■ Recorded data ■
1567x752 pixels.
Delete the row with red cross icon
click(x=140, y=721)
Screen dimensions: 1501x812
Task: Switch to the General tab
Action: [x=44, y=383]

■ BRIEF ■
Reproduce the records above in full, without altering a single character.

■ SOLVED EXERCISE ■
1567x752 pixels.
Delete the row with red cross icon
click(x=140, y=721)
Screen dimensions: 1501x812
Task: Switch to the General tab
Action: [x=44, y=383]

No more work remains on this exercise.